Your objective: Recast every line of the records below as a numbered list, leaving out any blank lines.

Excerpted data:
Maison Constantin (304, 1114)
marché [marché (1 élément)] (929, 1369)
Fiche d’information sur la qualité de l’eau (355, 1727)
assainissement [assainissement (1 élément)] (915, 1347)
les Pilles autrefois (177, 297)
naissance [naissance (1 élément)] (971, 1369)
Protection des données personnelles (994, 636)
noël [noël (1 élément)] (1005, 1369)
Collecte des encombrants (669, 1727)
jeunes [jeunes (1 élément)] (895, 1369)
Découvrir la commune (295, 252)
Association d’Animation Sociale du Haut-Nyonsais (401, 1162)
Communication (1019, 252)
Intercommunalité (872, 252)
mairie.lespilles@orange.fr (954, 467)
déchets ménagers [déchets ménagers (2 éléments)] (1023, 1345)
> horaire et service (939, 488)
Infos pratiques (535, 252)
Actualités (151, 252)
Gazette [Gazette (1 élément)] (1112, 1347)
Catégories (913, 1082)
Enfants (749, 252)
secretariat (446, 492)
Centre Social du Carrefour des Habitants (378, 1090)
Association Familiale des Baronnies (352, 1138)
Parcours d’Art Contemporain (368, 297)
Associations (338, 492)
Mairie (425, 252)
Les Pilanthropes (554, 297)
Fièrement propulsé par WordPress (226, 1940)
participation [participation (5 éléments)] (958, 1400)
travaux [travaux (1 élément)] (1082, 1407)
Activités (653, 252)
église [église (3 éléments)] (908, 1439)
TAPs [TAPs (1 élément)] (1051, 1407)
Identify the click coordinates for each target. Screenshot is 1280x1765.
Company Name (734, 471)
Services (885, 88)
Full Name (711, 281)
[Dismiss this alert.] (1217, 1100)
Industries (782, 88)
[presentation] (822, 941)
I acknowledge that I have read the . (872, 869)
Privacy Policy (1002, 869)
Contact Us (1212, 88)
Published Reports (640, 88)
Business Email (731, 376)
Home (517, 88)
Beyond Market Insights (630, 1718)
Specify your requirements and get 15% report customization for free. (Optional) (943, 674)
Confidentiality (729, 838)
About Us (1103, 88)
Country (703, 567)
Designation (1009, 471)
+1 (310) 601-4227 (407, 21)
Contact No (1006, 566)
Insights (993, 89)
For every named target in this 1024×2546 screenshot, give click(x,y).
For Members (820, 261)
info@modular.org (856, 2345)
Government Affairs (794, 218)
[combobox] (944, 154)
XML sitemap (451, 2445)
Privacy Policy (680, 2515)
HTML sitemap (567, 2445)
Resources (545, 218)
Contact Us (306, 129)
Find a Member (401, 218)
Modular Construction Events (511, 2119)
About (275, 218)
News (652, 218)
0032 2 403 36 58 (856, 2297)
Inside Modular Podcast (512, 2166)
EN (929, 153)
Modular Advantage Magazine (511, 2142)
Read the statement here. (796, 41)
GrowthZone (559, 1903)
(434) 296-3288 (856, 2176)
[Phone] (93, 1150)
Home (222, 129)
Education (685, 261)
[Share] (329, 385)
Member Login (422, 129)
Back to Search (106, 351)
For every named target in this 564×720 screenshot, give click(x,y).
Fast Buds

Complete output:
1. Maison Constantin (304, 1114)
2. marché [marché (1 élément)] (929, 1369)
3. Fiche d’information sur la qualité de l’eau (355, 1727)
4. assainissement [assainissement (1 élément)] (915, 1347)
5. les Pilles autrefois (177, 297)
6. naissance [naissance (1 élément)] (971, 1369)
7. Protection des données personnelles (994, 636)
8. noël [noël (1 élément)] (1005, 1369)
9. Collecte des encombrants (669, 1727)
10. jeunes [jeunes (1 élément)] (895, 1369)
11. Découvrir la commune (295, 252)
12. Association d’Animation Sociale du Haut-Nyonsais (401, 1162)
13. Communication (1019, 252)
14. Intercommunalité (872, 252)
15. mairie.lespilles@orange.fr (954, 467)
16. déchets ménagers [déchets ménagers (2 éléments)] (1023, 1345)
17. > horaire et service (939, 488)
18. Infos pratiques (535, 252)
19. Actualités (151, 252)
20. Gazette [Gazette (1 élément)] (1112, 1347)
21. Catégories (913, 1082)
22. Enfants (749, 252)
23. secretariat (446, 492)
24. Centre Social du Carrefour des Habitants (378, 1090)
25. Association Familiale des Baronnies (352, 1138)
26. Parcours d’Art Contemporain (368, 297)
27. Associations (338, 492)
28. Mairie (425, 252)
29. Les Pilanthropes (554, 297)
30. Fièrement propulsé par WordPress (226, 1940)
31. participation [participation (5 éléments)] (958, 1400)
32. travaux [travaux (1 élément)] (1082, 1407)
33. Activités (653, 252)
34. église [église (3 éléments)] (908, 1439)
35. TAPs [TAPs (1 élément)] (1051, 1407)
36. Identify the click coordinates for each target. Screenshot is 1280x1765.
37. Company Name (734, 471)
38. Services (885, 88)
39. Full Name (711, 281)
40. [Dismiss this alert.] (1217, 1100)
41. Industries (782, 88)
42. [presentation] (822, 941)
43. I acknowledge that I have read the . (872, 869)
44. Privacy Policy (1002, 869)
45. Contact Us (1212, 88)
46. Published Reports (640, 88)
47. Business Email (731, 376)
48. Home (517, 88)
49. Beyond Market Insights (630, 1718)
50. Specify your requirements and get 15% report customization for free. (Optional) (943, 674)
51. Confidentiality (729, 838)
52. About Us (1103, 88)
53. Country (703, 567)
54. Designation (1009, 471)
55. +1 (310) 601-4227 (407, 21)
56. Contact No (1006, 566)
57. Insights (993, 89)
58. For every named target in this 1024×2546 screenshot, give click(x,y).
59. For Members (820, 261)
60. info@modular.org (856, 2345)
61. Government Affairs (794, 218)
62. [combobox] (944, 154)
63. XML sitemap (451, 2445)
64. Privacy Policy (680, 2515)
65. HTML sitemap (567, 2445)
66. Resources (545, 218)
67. Contact Us (306, 129)
68. Find a Member (401, 218)
69. Modular Construction Events (511, 2119)
70. About (275, 218)
71. News (652, 218)
72. 0032 2 403 36 58 (856, 2297)
73. Inside Modular Podcast (512, 2166)
74. EN (929, 153)
75. Modular Advantage Magazine (511, 2142)
76. Read the statement here. (796, 41)
77. GrowthZone (559, 1903)
78. (434) 296-3288 (856, 2176)
79. [Phone] (93, 1150)
80. Home (222, 129)
81. Education (685, 261)
82. [Share] (329, 385)
83. Member Login (422, 129)
84. Back to Search (106, 351)
85. For every named target in this 564×720 screenshot, give click(x,y).
86. Fast Buds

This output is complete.